Monday, September 26, 2005

-Political Connections and Corporate Bailouts by Mara Faccio, Ronald Masulis, John McConnell

SSRN-Political Connections and Corporate Bailouts by Mara Faccio, Ronald Masulis, John McConnell:

Faccio, Masulis, and McConnell report that politically connected firms are more apt to receive government bailouts. This fits with prior evidence that leverage ratios at politically connected firms are higher. Thus, it may be inferred that lenders are more apt to make loans if they feel that the government will bail the firm out if things go bad.
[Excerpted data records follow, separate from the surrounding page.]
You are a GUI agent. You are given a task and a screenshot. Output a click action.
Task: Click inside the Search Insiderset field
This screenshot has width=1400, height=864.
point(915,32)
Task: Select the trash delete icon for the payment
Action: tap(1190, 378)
While not surprising, it is VERY interesting.

A look in:
The paper is a "systematic examination of the link between political connections and
corporate bailouts. To do so, we study 450 politically-connected firms in 35 countries over the six-year period 1997-2002 along with a set of matching peer firms."
On why firms with connections have higher leverage:
"The anecdotal and empirical evidence that politically-connected firms make greater use of leverage is subject to a number of possible interpretations. One possibility is that lenders are irrational. A second is that they are coerced into making poor loans to politically-connected enterprises. A third is that lenders receive offsetting government benefits for making such loans. Yet another possibility is that lenders factor into their lending decisions the likelihood that borrowers will be bailed out when they encounter economic distress and, thus, lend more to politically-connected firms who are, in turn, more likely to be bailed out than their nonconnectedpeers."
"The evidence that we present is consistent with the last interpretation: politically-connected firms do borrow more than non-connected firms...our evidence indicates that lenders are willing to lend more to connected borrowers because they can reasonably anticipate a future bailout of troubled loans...."
BUT
"the data do not rule out the possibilities that lenders may also sometimes be pressured into making weak loans and/or that lenders may receive benefits in other forms."
See, I told you it was interesting!

Cite:
Faccio, Mara, Masulis, Ronald W. and McConnell, John J., "Political Connections and Corporate Bailouts" (March 1, 2005). AFA 2006 Boston Meetings Paper http://ssrn.com/abstract=676905

BTW while this has a March date, it appears to have been just updated on Sept 16.